Я сказал: «Знаешь, в чём твоя беда? Ты ни в чём не хочешь уступить». Она ответила: «А твоя беда в том, что ты ждёшь уступок от каждого».
Я не стал возражать. Но то, что сказал ей, было правдой: я ушёл не только от Курта, но и от Хельги. Для меня она была неотъёмлемой частью всего Нюрнберга, хотя они с Куртом не очень ладили. С одной стороны — он, с другой — она, от обоих для меня только вред.
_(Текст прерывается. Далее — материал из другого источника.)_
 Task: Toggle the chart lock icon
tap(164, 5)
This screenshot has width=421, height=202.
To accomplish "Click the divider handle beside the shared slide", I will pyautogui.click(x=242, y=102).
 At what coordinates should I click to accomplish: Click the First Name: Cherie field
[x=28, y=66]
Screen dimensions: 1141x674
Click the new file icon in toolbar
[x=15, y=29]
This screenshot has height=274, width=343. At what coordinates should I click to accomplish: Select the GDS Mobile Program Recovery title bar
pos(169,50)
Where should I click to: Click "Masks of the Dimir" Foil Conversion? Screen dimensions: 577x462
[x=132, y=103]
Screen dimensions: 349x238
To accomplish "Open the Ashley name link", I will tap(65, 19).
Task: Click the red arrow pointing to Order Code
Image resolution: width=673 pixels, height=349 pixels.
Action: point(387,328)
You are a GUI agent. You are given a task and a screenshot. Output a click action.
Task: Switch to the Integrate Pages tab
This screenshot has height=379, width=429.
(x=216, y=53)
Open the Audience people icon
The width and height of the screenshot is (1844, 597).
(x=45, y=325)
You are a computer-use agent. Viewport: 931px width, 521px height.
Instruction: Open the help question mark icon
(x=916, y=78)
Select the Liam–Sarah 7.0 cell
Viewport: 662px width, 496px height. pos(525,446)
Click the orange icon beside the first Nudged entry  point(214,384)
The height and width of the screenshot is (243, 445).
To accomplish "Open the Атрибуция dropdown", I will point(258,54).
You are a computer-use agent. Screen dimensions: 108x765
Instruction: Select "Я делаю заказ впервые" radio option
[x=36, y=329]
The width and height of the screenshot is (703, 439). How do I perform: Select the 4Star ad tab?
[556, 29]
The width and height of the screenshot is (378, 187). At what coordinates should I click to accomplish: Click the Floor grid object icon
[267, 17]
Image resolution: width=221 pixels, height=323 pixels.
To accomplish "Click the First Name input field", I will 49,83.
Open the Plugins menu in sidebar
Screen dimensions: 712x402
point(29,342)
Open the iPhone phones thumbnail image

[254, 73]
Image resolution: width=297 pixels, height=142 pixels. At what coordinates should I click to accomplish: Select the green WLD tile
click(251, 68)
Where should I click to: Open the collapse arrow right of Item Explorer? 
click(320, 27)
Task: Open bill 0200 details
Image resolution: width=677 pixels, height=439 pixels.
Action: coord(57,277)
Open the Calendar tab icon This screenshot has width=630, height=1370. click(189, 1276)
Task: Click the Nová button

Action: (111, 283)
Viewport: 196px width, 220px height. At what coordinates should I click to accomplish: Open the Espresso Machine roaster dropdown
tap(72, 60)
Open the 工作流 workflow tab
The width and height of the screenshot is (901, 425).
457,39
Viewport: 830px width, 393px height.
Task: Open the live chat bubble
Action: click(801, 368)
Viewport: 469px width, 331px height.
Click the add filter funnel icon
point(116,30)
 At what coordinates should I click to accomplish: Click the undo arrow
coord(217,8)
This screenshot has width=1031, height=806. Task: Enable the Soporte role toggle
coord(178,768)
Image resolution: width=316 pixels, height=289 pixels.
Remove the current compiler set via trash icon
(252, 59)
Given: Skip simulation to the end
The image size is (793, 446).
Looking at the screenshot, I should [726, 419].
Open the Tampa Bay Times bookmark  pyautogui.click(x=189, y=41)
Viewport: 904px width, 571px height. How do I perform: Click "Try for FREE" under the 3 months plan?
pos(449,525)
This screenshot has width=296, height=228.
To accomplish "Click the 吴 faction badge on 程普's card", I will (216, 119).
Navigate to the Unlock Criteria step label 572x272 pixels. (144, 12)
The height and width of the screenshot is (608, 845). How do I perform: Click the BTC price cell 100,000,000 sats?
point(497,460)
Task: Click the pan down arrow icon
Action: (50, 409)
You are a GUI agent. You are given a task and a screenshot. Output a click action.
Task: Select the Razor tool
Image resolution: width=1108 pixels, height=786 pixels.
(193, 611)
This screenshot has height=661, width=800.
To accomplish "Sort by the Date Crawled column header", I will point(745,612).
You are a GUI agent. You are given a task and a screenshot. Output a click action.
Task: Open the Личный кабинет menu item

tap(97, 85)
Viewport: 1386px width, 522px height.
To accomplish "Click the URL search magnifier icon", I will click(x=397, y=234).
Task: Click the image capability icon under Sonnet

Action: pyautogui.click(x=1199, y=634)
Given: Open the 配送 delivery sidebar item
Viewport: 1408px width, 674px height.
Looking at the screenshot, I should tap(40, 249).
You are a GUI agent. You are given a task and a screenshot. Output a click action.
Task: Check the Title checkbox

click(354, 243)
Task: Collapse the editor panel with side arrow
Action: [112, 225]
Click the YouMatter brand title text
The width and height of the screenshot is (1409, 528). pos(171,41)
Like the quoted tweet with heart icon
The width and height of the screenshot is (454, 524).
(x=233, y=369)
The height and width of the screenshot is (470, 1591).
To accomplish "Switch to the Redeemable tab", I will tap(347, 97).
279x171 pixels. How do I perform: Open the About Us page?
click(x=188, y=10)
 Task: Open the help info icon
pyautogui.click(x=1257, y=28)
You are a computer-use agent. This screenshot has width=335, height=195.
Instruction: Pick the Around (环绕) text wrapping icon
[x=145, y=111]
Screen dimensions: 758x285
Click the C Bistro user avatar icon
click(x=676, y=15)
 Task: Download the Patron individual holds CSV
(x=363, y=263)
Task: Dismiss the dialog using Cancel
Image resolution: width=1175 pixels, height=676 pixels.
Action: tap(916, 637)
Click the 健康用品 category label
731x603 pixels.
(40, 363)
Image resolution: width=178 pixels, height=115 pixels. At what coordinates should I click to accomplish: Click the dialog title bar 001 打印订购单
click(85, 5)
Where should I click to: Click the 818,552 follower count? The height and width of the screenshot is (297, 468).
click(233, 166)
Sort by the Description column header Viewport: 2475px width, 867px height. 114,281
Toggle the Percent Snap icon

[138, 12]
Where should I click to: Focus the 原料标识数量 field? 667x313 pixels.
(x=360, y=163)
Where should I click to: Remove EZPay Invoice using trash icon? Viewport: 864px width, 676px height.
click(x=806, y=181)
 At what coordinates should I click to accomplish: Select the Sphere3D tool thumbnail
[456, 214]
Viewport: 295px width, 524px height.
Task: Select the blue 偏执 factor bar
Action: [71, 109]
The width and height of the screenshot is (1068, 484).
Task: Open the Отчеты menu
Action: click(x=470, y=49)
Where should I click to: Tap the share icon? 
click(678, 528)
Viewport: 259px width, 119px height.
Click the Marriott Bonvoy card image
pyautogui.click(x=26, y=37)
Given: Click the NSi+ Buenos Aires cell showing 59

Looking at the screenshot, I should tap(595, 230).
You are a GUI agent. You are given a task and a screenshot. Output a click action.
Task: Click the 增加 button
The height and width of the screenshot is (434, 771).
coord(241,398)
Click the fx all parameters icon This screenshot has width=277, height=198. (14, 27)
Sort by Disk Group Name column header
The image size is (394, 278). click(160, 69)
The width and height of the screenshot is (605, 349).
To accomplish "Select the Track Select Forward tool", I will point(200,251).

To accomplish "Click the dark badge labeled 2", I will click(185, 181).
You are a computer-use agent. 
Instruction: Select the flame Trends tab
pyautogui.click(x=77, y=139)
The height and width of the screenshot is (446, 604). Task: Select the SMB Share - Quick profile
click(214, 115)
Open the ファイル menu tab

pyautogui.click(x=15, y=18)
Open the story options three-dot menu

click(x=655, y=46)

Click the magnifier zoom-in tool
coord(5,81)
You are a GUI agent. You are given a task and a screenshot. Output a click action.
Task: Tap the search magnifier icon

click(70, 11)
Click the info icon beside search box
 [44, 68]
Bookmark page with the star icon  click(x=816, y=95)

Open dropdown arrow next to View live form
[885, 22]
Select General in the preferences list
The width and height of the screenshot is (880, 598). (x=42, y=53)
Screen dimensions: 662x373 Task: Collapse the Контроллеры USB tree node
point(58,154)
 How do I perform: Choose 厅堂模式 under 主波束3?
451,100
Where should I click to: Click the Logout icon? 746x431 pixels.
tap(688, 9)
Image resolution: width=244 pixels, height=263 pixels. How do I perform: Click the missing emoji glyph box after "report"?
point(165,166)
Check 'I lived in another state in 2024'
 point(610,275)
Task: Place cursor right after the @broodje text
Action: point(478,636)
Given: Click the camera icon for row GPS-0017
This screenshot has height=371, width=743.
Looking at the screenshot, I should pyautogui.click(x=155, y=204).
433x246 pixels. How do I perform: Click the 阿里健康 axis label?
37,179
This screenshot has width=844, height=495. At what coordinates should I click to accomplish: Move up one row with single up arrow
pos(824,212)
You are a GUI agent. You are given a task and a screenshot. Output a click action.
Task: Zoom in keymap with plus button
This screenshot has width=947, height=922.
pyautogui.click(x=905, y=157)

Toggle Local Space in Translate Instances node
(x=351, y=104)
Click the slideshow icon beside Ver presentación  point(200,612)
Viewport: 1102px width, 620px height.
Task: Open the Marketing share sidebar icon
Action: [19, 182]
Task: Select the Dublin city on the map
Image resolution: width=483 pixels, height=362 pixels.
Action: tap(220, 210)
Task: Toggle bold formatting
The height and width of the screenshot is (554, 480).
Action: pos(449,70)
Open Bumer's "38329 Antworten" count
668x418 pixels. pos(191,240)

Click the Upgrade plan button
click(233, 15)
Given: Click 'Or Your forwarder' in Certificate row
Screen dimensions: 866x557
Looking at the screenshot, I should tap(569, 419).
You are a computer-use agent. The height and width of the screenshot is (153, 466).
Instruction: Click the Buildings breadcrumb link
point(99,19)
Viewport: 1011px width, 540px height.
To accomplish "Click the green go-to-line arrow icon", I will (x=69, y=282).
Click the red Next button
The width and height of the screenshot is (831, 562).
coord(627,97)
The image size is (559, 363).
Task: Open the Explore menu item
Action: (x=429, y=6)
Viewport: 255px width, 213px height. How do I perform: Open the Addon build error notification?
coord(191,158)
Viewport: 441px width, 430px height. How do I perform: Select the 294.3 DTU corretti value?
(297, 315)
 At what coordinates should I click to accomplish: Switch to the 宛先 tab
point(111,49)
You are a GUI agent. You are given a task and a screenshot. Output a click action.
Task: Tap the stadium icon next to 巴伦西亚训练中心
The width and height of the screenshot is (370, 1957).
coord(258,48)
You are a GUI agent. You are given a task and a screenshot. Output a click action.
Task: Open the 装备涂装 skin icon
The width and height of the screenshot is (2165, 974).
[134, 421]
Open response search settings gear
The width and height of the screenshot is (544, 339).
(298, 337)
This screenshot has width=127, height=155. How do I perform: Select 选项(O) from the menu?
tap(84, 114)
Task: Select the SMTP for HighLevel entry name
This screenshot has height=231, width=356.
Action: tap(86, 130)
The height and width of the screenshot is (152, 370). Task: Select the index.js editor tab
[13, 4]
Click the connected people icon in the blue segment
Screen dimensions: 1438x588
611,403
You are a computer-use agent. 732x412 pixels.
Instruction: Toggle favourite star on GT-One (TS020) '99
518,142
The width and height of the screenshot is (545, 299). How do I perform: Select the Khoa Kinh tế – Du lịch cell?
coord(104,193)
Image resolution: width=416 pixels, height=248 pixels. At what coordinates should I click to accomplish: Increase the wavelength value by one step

С Хельгой дело было не только в сексе, хотя и в сексе тоже, — она подсмеивалась надо мной, над моим серьёзным отношением к тренировкам. Однажды спросила: «Если проиграешь в Токио, что станешь делать? Застрелишься? Точно! Застрелишься из стартового пистолета!» А мне вовсе не было смешно.
К тому же она собиралась в Токио в составе сборной ФРГ. Мне только там её не хватало — будет таскать меня в постель.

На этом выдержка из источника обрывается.